## Exercise data
===============

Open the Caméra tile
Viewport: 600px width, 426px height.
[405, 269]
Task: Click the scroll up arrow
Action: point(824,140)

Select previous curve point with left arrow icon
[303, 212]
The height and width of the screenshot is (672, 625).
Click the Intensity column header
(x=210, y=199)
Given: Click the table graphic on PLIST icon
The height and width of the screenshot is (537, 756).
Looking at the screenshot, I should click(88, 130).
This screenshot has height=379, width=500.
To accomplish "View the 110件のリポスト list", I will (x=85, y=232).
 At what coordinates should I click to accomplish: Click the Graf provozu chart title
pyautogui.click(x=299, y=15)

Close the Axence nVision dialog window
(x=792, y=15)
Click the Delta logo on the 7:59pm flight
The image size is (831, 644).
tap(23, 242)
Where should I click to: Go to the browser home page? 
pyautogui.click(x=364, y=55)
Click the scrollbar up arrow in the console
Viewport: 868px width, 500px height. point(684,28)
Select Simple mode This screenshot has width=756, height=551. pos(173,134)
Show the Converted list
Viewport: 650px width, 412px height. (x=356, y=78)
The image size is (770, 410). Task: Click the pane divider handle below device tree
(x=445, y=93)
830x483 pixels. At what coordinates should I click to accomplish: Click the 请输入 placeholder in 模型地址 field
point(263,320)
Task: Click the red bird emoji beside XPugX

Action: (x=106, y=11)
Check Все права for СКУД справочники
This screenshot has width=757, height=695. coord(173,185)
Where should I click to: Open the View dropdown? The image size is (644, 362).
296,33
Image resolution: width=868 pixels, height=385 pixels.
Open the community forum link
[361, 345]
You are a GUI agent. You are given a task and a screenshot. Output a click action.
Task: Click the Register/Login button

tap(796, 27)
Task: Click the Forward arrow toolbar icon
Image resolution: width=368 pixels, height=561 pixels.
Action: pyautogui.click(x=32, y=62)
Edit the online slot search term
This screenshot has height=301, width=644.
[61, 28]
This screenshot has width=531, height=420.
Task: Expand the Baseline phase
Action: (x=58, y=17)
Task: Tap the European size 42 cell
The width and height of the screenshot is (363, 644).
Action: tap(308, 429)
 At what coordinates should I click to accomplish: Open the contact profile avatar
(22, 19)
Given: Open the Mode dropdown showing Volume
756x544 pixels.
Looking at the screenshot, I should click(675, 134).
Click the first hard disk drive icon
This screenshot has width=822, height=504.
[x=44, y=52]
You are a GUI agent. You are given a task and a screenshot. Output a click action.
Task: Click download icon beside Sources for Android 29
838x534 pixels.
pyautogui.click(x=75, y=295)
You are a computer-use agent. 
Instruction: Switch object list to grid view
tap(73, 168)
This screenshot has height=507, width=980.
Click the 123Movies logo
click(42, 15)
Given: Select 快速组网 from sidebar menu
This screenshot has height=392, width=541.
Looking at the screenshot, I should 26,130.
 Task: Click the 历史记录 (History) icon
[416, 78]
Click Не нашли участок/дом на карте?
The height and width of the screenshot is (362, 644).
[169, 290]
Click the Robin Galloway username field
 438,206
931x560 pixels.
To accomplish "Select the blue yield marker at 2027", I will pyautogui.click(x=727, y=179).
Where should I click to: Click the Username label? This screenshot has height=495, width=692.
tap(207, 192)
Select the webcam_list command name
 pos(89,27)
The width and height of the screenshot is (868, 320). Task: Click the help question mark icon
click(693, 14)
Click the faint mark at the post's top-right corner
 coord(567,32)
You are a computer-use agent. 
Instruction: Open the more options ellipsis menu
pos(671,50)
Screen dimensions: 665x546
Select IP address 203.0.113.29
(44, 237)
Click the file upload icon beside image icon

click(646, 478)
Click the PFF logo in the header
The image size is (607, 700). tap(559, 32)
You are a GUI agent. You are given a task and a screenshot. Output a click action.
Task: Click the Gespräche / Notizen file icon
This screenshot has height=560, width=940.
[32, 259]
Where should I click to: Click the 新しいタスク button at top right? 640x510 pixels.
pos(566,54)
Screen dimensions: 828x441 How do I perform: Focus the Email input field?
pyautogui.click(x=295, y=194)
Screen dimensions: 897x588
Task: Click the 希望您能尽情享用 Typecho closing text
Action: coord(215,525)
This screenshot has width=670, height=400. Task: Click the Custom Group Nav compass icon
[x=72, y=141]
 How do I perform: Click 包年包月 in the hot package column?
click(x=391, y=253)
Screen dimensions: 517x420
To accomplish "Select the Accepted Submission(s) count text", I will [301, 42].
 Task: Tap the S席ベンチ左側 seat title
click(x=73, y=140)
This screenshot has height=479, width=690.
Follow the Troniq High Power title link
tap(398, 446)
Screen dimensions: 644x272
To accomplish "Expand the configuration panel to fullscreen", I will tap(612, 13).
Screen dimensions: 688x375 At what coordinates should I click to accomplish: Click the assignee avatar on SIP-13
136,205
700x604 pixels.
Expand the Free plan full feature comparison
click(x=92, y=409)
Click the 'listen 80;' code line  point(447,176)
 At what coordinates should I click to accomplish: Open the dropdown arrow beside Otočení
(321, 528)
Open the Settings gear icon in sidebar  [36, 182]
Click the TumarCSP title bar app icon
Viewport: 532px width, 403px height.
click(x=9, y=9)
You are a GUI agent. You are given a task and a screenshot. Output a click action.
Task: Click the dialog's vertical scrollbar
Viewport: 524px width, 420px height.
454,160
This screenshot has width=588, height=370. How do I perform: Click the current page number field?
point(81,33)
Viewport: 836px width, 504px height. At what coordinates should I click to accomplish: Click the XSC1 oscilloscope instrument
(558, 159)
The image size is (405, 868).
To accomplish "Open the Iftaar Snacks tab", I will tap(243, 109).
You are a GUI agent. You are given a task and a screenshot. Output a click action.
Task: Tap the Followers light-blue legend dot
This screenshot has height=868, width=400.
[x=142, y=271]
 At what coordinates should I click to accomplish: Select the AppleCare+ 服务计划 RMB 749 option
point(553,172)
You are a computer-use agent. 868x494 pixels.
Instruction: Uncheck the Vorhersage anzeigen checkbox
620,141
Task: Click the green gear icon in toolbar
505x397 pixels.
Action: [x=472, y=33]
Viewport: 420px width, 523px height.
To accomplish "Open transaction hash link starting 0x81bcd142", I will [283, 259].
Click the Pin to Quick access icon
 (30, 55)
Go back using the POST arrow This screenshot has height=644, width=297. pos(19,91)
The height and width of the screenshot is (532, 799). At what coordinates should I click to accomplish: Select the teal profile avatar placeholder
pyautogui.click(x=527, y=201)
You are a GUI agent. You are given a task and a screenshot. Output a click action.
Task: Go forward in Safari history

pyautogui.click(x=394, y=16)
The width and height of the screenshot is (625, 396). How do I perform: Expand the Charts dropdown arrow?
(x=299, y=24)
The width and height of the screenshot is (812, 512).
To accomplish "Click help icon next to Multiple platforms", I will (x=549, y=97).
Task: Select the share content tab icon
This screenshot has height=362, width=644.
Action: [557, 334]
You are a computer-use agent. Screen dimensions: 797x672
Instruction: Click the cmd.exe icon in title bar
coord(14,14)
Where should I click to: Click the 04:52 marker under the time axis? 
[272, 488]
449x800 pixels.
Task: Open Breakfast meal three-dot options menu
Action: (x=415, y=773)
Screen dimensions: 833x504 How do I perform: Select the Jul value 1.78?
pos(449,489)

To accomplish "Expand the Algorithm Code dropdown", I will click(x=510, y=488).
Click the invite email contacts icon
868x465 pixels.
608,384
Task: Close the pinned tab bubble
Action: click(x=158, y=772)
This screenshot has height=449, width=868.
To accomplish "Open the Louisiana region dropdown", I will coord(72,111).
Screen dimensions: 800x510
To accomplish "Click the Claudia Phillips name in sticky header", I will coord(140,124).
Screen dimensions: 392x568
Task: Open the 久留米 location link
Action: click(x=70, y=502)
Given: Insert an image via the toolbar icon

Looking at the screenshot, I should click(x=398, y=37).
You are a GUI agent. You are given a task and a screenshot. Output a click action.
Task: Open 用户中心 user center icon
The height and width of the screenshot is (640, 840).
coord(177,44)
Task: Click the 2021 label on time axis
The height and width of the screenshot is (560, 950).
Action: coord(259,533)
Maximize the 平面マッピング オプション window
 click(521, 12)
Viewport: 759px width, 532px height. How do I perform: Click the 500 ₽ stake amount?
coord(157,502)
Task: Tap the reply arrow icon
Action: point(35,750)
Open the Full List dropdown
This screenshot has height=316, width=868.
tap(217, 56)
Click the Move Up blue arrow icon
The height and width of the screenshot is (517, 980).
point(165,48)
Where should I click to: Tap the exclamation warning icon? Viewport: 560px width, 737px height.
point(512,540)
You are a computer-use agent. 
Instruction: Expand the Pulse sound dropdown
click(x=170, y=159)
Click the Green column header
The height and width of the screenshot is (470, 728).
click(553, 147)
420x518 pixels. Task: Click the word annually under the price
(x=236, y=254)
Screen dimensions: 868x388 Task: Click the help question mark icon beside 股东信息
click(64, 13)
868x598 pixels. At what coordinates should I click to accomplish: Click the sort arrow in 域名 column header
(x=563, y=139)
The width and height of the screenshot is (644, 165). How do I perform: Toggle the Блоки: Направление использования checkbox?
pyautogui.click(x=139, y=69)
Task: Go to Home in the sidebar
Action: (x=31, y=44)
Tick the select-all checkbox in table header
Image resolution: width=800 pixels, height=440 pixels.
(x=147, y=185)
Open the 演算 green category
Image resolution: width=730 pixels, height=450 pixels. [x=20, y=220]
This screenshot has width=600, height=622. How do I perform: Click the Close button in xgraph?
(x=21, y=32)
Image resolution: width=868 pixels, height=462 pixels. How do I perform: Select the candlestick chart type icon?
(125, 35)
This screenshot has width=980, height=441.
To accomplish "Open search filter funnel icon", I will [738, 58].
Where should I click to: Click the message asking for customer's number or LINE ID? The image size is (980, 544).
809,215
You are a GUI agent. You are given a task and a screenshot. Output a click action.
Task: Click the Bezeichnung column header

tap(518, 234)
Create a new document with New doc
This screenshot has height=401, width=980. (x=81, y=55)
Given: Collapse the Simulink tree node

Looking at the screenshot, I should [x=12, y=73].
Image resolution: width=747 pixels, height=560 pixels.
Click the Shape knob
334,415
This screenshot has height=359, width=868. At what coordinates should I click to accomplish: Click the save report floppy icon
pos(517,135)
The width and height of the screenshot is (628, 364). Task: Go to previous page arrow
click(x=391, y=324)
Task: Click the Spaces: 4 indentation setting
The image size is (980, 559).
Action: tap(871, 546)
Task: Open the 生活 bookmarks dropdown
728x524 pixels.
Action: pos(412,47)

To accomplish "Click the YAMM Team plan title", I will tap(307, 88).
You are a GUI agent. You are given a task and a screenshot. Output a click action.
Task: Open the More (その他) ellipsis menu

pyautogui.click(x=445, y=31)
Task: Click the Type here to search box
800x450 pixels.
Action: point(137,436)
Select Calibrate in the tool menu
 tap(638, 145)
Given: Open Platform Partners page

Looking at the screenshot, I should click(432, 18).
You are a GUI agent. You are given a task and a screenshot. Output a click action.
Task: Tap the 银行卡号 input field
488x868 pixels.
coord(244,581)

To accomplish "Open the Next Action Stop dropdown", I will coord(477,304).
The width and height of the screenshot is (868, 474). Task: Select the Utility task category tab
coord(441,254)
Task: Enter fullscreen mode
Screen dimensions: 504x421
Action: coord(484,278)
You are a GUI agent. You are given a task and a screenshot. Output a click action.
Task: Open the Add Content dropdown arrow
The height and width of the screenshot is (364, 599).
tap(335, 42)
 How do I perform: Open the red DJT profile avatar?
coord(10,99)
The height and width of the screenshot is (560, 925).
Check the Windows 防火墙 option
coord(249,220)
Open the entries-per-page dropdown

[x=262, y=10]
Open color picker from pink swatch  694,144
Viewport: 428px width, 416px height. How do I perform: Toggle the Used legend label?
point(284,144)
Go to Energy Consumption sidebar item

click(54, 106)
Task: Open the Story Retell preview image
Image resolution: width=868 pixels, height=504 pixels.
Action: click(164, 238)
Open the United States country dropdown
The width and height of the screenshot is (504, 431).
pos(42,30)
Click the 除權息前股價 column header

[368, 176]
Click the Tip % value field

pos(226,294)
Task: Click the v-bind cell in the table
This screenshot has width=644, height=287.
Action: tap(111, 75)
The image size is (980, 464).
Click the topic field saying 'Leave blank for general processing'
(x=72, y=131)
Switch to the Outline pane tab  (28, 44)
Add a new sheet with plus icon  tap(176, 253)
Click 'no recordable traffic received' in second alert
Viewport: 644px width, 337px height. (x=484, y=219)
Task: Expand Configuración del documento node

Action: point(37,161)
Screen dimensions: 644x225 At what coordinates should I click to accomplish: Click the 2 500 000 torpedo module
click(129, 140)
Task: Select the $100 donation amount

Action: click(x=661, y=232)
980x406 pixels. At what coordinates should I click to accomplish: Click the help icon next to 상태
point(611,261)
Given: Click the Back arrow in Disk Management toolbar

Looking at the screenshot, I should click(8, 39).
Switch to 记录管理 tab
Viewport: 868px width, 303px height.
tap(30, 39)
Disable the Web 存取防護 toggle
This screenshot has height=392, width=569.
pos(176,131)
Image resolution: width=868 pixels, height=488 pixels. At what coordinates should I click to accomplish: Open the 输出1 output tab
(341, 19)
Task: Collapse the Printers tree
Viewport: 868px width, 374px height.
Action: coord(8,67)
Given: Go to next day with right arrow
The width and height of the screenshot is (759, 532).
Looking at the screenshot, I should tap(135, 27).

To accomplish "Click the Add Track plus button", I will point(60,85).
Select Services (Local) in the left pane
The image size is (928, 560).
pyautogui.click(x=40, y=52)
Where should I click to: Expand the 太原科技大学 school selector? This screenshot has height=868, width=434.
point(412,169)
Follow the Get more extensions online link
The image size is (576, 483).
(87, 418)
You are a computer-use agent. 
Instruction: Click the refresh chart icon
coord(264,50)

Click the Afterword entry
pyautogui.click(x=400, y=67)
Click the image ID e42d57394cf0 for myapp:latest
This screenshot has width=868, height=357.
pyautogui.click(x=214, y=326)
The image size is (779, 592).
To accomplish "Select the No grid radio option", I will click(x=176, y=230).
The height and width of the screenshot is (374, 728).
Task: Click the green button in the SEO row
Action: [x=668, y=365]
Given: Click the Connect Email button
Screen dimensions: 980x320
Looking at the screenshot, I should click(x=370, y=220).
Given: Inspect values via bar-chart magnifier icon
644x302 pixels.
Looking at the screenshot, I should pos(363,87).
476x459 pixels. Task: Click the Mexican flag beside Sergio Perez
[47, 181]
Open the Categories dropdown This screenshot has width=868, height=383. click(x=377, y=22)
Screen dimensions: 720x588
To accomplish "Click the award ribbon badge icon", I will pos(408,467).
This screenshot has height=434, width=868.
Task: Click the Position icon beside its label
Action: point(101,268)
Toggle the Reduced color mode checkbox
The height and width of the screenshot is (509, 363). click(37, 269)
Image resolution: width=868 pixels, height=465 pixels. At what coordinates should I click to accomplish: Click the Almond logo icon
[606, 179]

===============

## What you will do
Using the records above, please repeat the line with "Click the Afterword entry" and every line after it exactly, and give no other text.

## Solved problem
Click the Afterword entry
pyautogui.click(x=400, y=67)
Click the image ID e42d57394cf0 for myapp:latest
This screenshot has width=868, height=357.
pyautogui.click(x=214, y=326)
The image size is (779, 592).
To accomplish "Select the No grid radio option", I will click(x=176, y=230).
The height and width of the screenshot is (374, 728).
Task: Click the green button in the SEO row
Action: [x=668, y=365]
Given: Click the Connect Email button
Screen dimensions: 980x320
Looking at the screenshot, I should click(x=370, y=220).
Given: Inspect values via bar-chart magnifier icon
644x302 pixels.
Looking at the screenshot, I should pos(363,87).
476x459 pixels. Task: Click the Mexican flag beside Sergio Perez
[47, 181]
Open the Categories dropdown This screenshot has width=868, height=383. click(x=377, y=22)
Screen dimensions: 720x588
To accomplish "Click the award ribbon badge icon", I will pos(408,467).
This screenshot has height=434, width=868.
Task: Click the Position icon beside its label
Action: point(101,268)
Toggle the Reduced color mode checkbox
The height and width of the screenshot is (509, 363). click(37, 269)
Image resolution: width=868 pixels, height=465 pixels. At what coordinates should I click to accomplish: Click the Almond logo icon
[606, 179]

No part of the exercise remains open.